Here, we're sharing insights from various WIE Suite Women in response to the question: “Was there ever a time your career was at risk?"
"After Pets.com [which she founded], probably everything went wrong. It was a really rough time. Even though the tech industry says they don't mind losers, it's not true, they hate losers. I definitely wallowed in it too long and at some point, I had to give myself a pep talk. I got back to what was important to me. I exercised more. I spent time around creative people because I found that to be nourishing. I would say success is the best way to get past a failure, but it was really hard. I also wasn't going to opt out and do some other job because I love creating direct-to-consumer businesses with a tech underpinning. Now, when you really fast forward it doesn't hurt that everything Chewy is doing, with their huge market cap, I did 20 years before. As you get older you realize timing is everything. Timing and good lighting. Timing more than lighting, but lighting is more important as you get older!"
--Julie Wainwright, Founder and CEO The Real Real
"When I worked on Wall Street and left at 6pm (as opposed to midnight, the norm) to take a cooking class. I’m pretty sure there was a write up in my file."
--Dawn Davis, EIC Bon Appetit
"Every day we're at risk. Our biggest was when all of our wholesale orders got cancelled and 70% of our business evaporated. We overcame it by reorienting our entire company. Our current e-commerce site is the result of that journey."
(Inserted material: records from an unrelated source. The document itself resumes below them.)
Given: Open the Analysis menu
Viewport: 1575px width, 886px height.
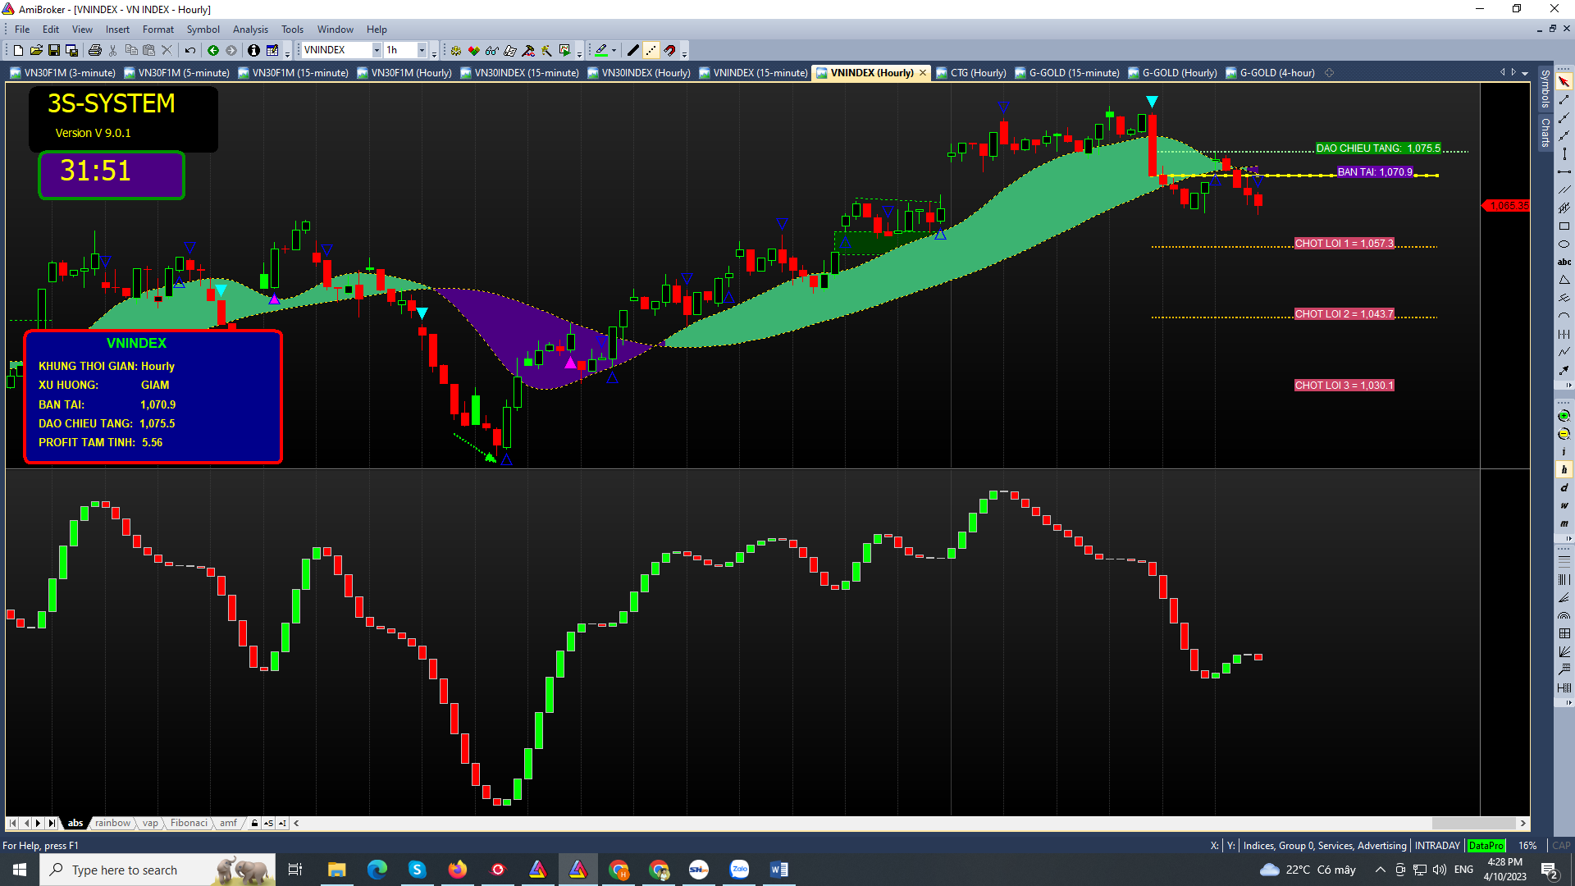Looking at the screenshot, I should click(x=250, y=30).
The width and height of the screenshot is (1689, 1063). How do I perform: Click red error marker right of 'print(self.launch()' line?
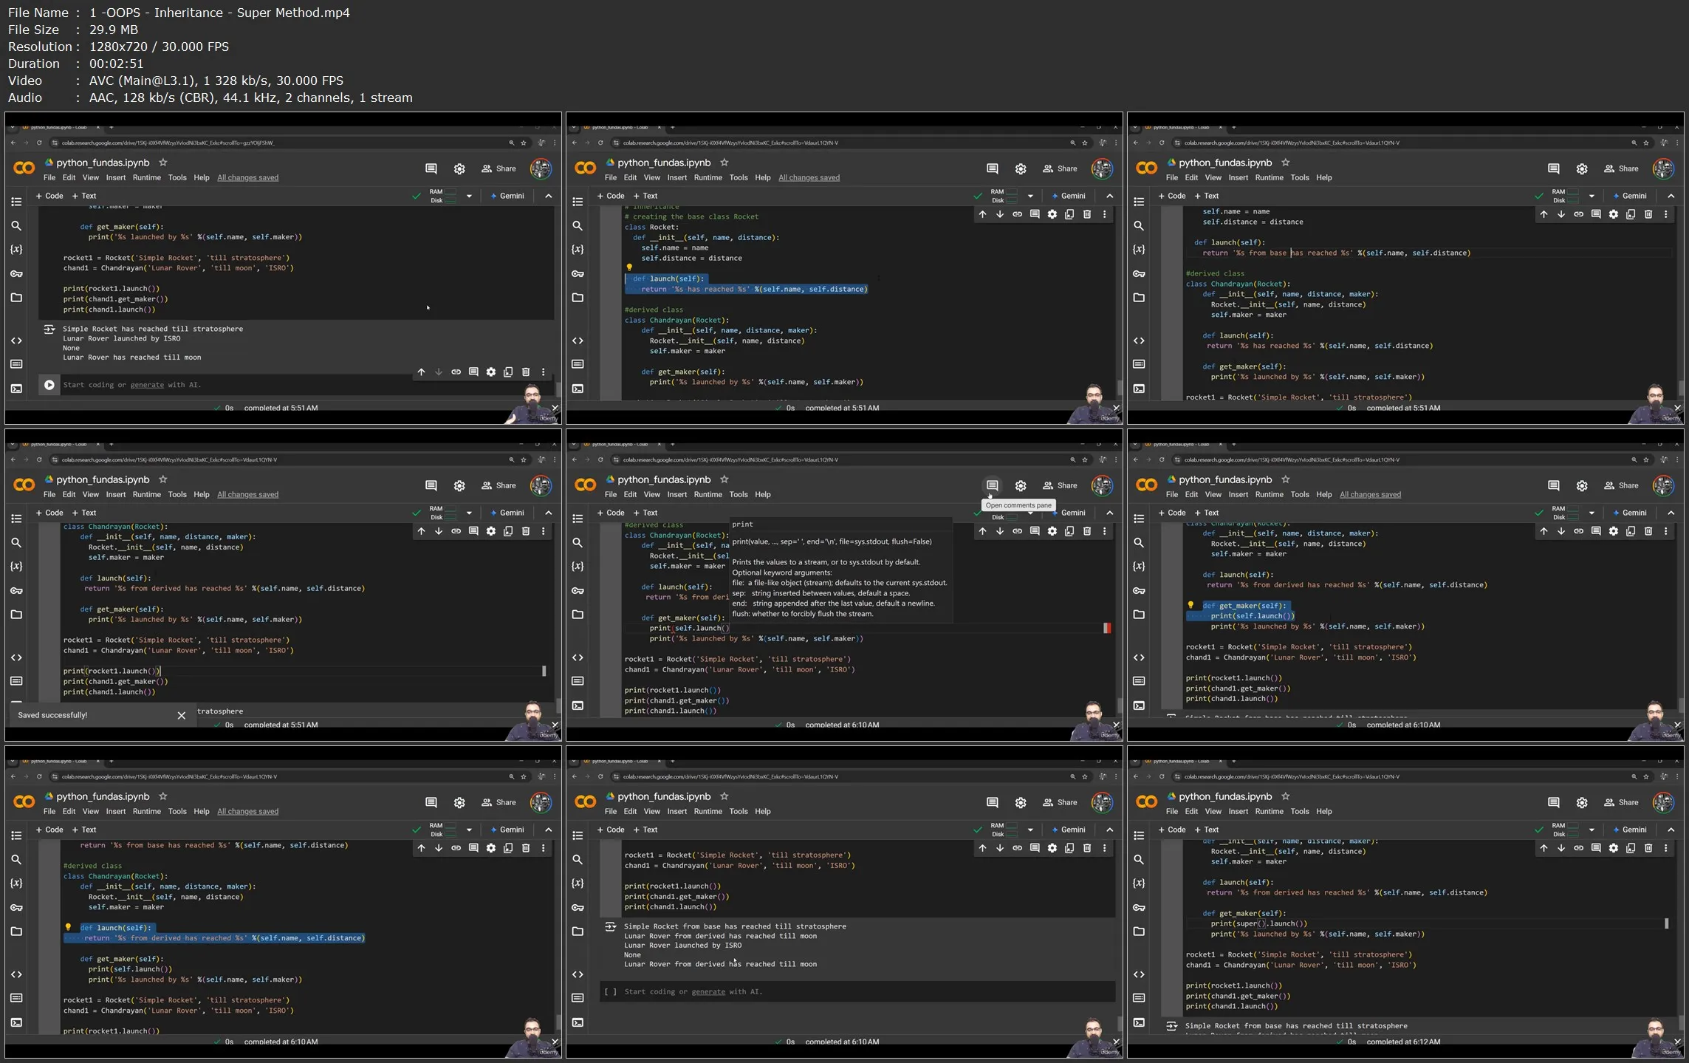pyautogui.click(x=1106, y=628)
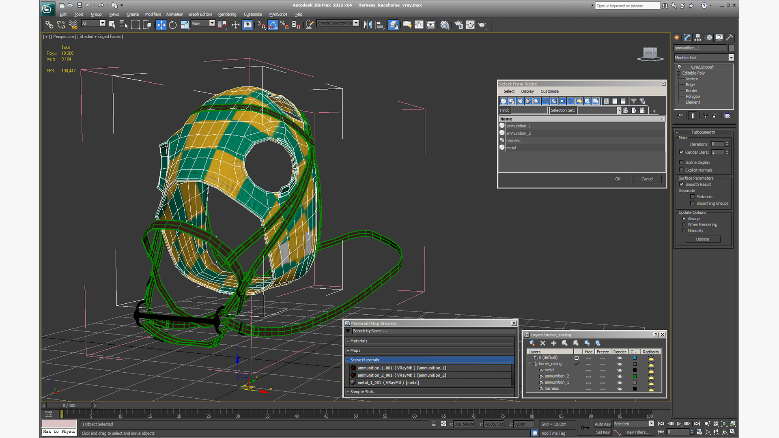Open the Display menu in Select From Scene
The image size is (779, 438).
point(527,91)
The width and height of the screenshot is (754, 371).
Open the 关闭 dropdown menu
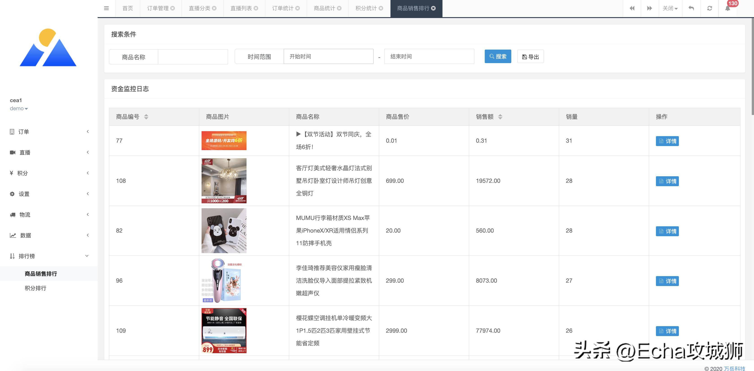670,8
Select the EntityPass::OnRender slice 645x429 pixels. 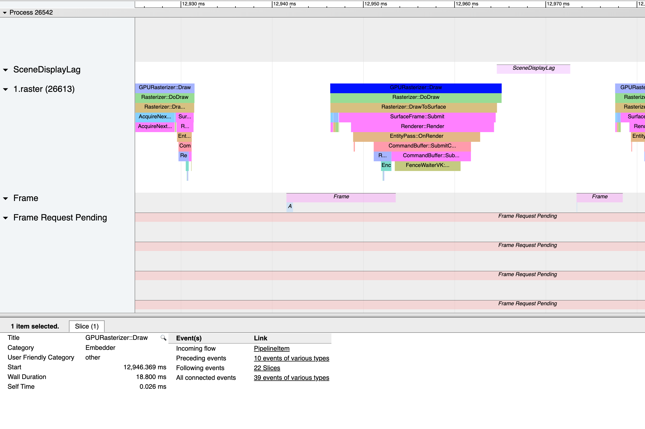coord(416,136)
--Rebecca Minkoff, Founder, Rebecca Minkoff and the Female Founder Collective
"When the pandemic hit, I was terrified. When schools and businesses closed, I worried about the future of Girls Who Code’s programming. But I couldn’t let down our girls and we couldn’t see the progress we have made towards gender parity in tech disappear. So, I huddled up my team, and we fought for the future of our girls. It involved hard business decisions, many tears, and restructuring our signature programs, but we’re stronger than we’ve ever been before."
--Reshma Saujani, Founder Girls Who Code and Marshall Plan for Moms
"I lost my job in the dot com bust of the early aughts. The whole industry collapsed overnight and I had no job prospects. But, the best thing about having your greatest fear come true is that it frees you from the fear of failure. It was at that point that I started dreaming bigger."
--Candace Nelson, Founder, Sprinkles, Pizzana and Play 2 Progress
"I’ve actively pushed myself to take risks and I encourage others to do the same. There will always be highs and lows in a career, but as long as you’re able to learn from every experience, you will continue to deepen confidence in your abilities. And when you do this while anchored in your purpose, that is how you make an impact."